DC Utilities was an obvious package for Double Click Software to produce. Being in the golden age of computing, the features of operating systems back then were very meager and there was a tremendous market for better and faster ways to do things. DCS was one of a few companies to really make a name in the Atari ST utilities market.

After banking our shareware money and Shadow royalties we were able to produce DC Utilities, our first commercial release, and were given front page status in the most important EA Brown catalog, which was, at the time, one of the most influential and predominant software distributors. (Please see the PDF ad). This was our first major distributor signing up to sell our products which was a great boost to our image and self esteem and enabled us to release more in the future.

DC Utilities Review (Atari Interface Magazine) Dec 1989
DC Utilities Review (START [US] Magazine) Aug 1990

DC Desktop



DC Desktop is a set of programs to allow for a better desktop experience, enhancing both visual aspects and productivity. The GEM desktop was not designed to be enhanced but being the clever hackers we were, we figured out how to add features seamlessly and had tons of fun programming it and showing it off at shows.

▶ [Available data]
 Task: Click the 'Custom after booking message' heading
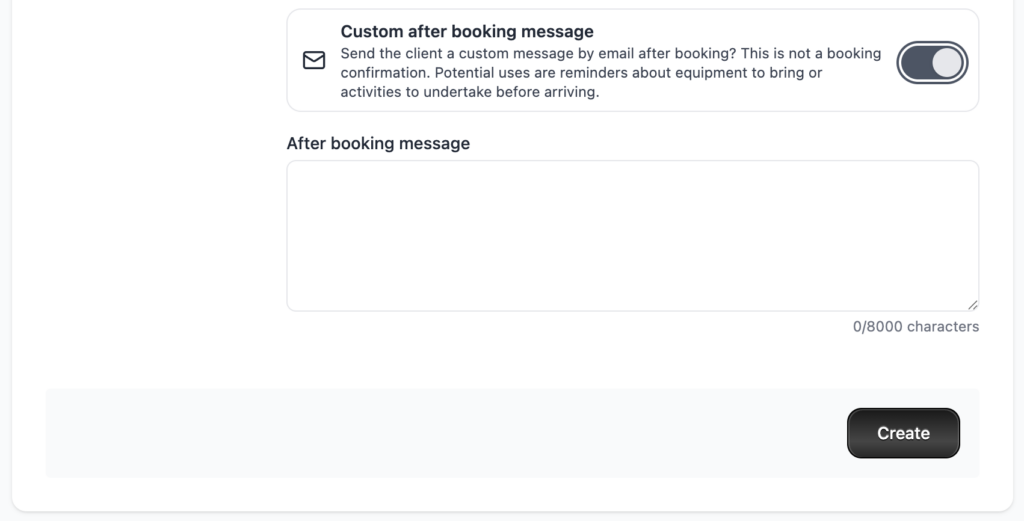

▶ [Work to complete]
A: Decide whether each statement agrees with the Double Click Software history, answering yes or no and quoting the words of the text that decide it. (i) DC Utilities was the company's first commercial release. (ii) The GEM desktop was designed to be enhanced. (iii) DC Utilities was given front page status in the EA Brown catalog.
B: From the Double Click Software history, write out the passage starting at "DC Utilities was" and ending at "ST utilities market.".

▶ [Outputs by task]
A:
(i) Yes: "DC Utilities, our first commercial release"
(ii) No: "The GEM desktop was not designed to be enhanced"
(iii) Yes: "were given front page status in the most important EA Brown catalog"

B:
DC Utilities was an obvious package for Double Click Software to produce. Being in the golden age of computing, the features of operating systems back then were very meager and there was a tremendous market for better and faster ways to do things. DCS was one of a few companies to really make a name in the Atari ST utilities market.